• **Task brief**:
Copy the listing word for word, starting at the line that contains "The image size is (638, 557)." and ending with the last line of the listing. Omit the pictures.

● ● ● ● ● ● ●

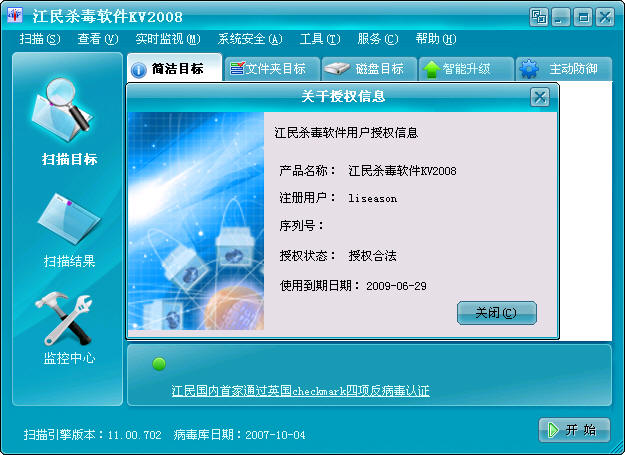Click the skin switch icon beside the minimize button
Image resolution: width=625 pixels, height=455 pixels.
(539, 17)
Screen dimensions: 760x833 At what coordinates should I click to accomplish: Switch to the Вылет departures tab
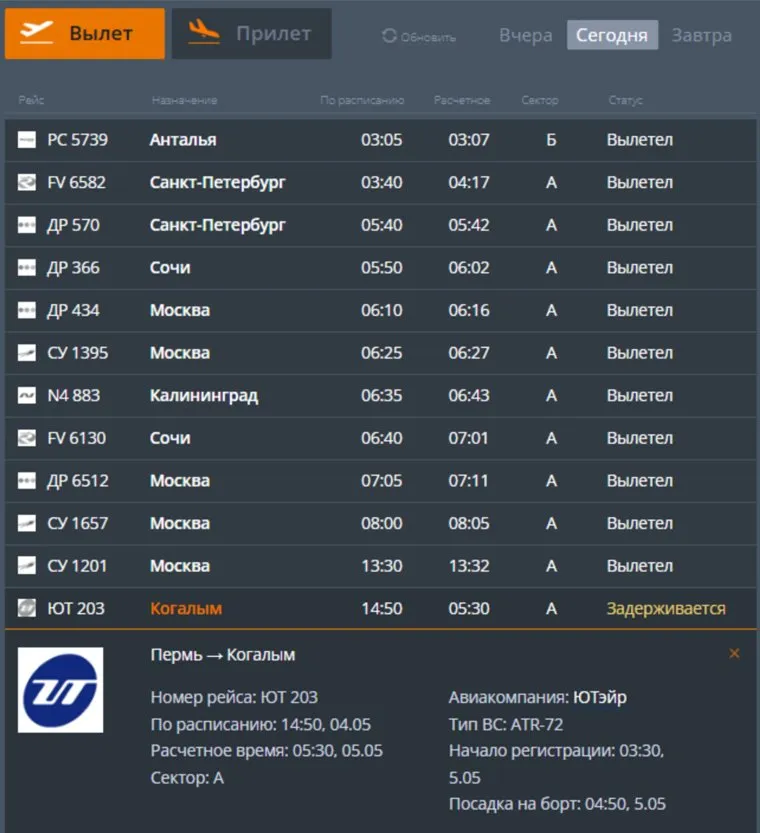tap(85, 33)
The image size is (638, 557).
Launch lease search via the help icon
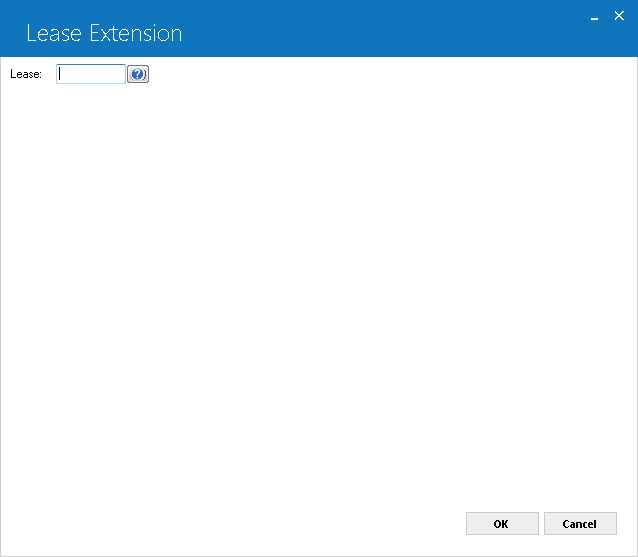tap(138, 74)
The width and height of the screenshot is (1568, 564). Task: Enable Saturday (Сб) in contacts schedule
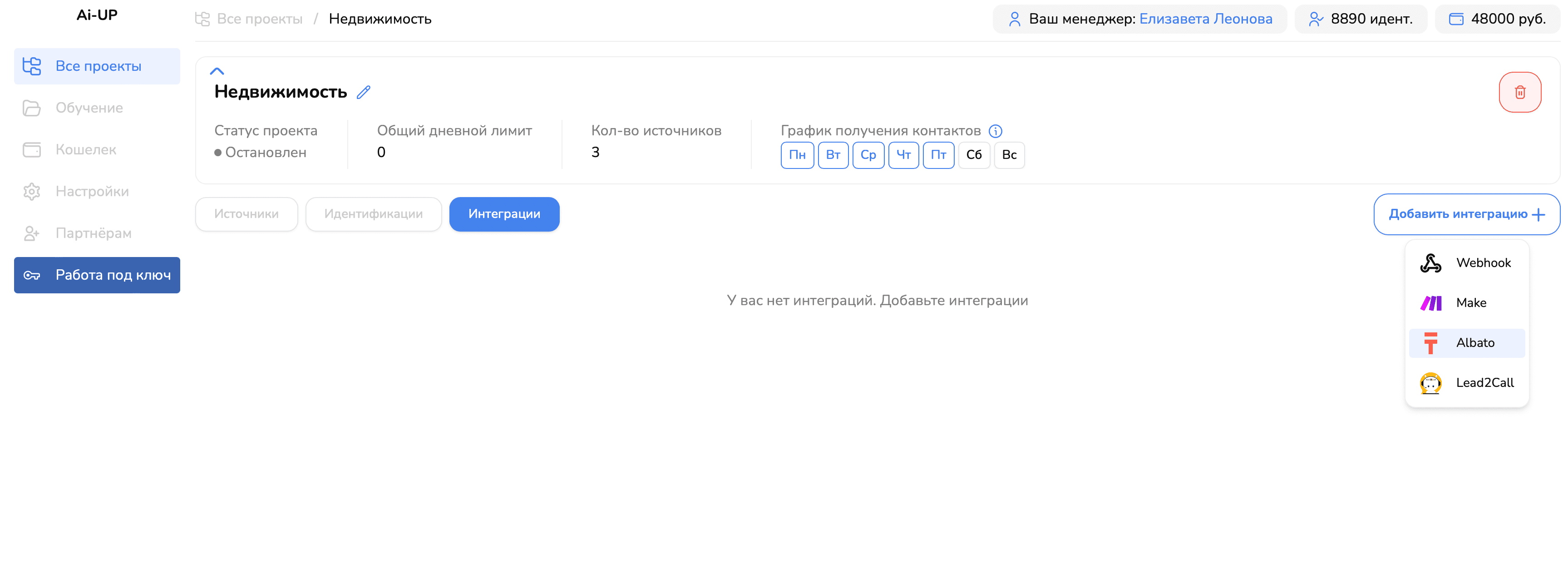click(974, 155)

● ● ● ● ● ● ●

• **Task answer**:
The image size is (638, 557).
Launch lease search via the help icon
tap(138, 74)
The width and height of the screenshot is (1568, 564). Task: Enable Saturday (Сб) in contacts schedule
click(974, 155)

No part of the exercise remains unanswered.